紅旗征戎

政治、経済、社会、文化、教育について思うこと、考えたこと

ゴミヤの叫び

2006-04-19 23:30:41 | 教育・学問論
私の研究室に近くに分別ゴミのコーナーがある。朝1時限の授業の準備をしていると、清掃業者のおじさんやおばさんが回収作業をしているが、たいてい「おはようございます」と声をかけると明るく挨拶を返してくれるのだが、決まり悪そうにぶつぶついっているおじさんが一人いた。

そのうち、ゴミ置き場に時々張り紙されているのが気になった。「常識だと思うが使ったら元の場所に戻しておけ」、「本などの重いゴミは縛って、外に置くこと」、「ビンを中に入れるな、何度言えば、わかるんだ?」といった具合で、細かい表現は忘れたが、激しい言葉が憎悪に満ちた字で書き込まれている。朝、研究室にいるとわかるのだが、収集の時、そのおじさんが怒りを爆発させるように怒鳴ったり、乱暴に箱をたたきつけているような音がすることが度々あった。

張り紙の文句はそれだけならそれほど気にならなかったかもしれない。しかし「何度言ったらわかるんだ ゴミヤより」といった書き方をしていて、最初に見た時、ショックを受けた。自分で「ゴミヤ」と署名する姿勢に自嘲的な怒りがこもっているように感じられたし、大学や社会システムそのものの矛盾への憤りをぶつけているように読めたからだ。こちらの感性がセンチメンタル過ぎるのだろうか?
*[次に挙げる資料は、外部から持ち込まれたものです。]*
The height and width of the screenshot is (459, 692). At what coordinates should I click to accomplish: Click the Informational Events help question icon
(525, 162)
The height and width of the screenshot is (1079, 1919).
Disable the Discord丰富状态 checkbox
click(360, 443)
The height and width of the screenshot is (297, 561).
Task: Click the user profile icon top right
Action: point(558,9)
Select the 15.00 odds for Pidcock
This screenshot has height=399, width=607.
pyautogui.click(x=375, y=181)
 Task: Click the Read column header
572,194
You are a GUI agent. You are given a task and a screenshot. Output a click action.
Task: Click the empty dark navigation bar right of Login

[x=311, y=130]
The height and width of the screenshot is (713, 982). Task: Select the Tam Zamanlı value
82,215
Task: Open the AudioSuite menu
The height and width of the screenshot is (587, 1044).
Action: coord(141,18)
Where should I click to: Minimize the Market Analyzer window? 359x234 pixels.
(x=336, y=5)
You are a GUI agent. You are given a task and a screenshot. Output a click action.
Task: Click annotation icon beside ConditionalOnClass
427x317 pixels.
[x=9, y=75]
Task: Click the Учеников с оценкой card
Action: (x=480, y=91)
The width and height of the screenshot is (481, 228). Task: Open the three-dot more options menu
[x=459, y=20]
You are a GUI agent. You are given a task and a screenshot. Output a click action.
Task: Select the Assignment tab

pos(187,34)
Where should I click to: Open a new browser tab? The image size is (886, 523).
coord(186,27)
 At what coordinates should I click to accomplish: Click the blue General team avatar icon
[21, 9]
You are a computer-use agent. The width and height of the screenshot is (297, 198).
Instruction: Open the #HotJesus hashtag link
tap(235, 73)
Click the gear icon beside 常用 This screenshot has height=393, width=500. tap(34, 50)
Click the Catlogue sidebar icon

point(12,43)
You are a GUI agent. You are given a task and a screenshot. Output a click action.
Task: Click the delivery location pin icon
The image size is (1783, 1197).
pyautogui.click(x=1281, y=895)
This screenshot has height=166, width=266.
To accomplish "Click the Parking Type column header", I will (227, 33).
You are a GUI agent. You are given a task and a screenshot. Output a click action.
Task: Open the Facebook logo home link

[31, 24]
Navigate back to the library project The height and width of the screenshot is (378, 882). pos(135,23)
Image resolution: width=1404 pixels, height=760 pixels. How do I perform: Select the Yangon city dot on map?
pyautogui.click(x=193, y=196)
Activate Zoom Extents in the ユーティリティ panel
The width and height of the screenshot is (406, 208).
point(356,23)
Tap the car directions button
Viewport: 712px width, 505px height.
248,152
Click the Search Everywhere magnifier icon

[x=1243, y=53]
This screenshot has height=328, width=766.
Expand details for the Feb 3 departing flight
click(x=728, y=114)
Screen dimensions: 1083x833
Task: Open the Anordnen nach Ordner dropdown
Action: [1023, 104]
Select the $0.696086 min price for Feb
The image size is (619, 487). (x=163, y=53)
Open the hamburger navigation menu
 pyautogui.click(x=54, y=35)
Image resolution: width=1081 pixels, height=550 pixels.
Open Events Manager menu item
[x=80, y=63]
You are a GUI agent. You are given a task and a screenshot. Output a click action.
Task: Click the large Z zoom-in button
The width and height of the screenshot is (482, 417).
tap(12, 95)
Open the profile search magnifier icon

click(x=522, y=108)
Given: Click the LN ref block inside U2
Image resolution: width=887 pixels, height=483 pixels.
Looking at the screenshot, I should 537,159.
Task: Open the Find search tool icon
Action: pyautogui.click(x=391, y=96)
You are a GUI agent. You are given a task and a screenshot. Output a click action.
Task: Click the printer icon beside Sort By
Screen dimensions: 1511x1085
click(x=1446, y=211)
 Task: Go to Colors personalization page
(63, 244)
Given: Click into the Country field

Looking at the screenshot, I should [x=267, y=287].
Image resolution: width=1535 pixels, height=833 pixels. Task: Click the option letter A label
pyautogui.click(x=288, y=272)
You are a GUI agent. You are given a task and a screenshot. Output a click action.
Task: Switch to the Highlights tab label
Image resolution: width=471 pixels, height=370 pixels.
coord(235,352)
ある時、教員同士のお酒の席でこの張り紙についての話題を出してみたところ、皆、気になっているらしく、かなり盛り上がった。日ごろ、「民衆の味方」を自称している、ある先生は「あんな張り紙をするのは全くけしからん。業者に言って、代えてもらえ!」などと勇ましいことを言っていたが、他のやさしい同僚たちはむしろ同情的で、「報告したらすぐにクビになってしまうし、教員や学生のゴミの出し方のマナーも確かに悪いから、怒るのも仕方ない」という意見が大勢を占めた。私も同感だった。

プラスチックのゴミ箱だとはいえ、重い本や雑誌を放り込めば、回収しにくいばかりでないだけでなく、底が抜けてしまうかもしれない。おじさんが特に「荒れている」ように見えたのは、ワインや焼酎などの酒の空き瓶が出ている日だったような気がするが、院生室にしても教員の研究室にしても学内で酒を飲んで、そのままゴミ箱にビンを放り込んでおくのは明らかにどうかしている。「偉そうに大学の教師や大学院生だといって、そんなこともわからないのか」という怒りの声を張り紙からビシビシと響いてくる気がした。

大学というのは社会の中では恵まれた場所であると思う。日ごろ、そこに生息している教員や学生は、ともするとそのことを忘れがちである。サークルのビラも研究会の通知も壁にベタベタ貼りっぱなしでも、いつの間にかなくなっているのは誰かが剥がして片付けてくれているからである。「地球環境保護」を訴えるビラを大量に刷って撒き散らしているようではやっていることの意味がちゃんとわかっているのかさえ疑わしい。研究室しかないフロアのゴミ置き場からアルコールの匂いがするのもおかしいし、校内禁煙のはずなのにタバコの吸殻が散らばっているのも変だ。生活している私たちが最低限のマナーを守って、自分たちで生活環境をよくするようにしないと荒廃した街のようになってしまうだろう。おじさんの怒りは社会から私たちに向けられた怒りのメッセージとして襟を正さないといけないだろう。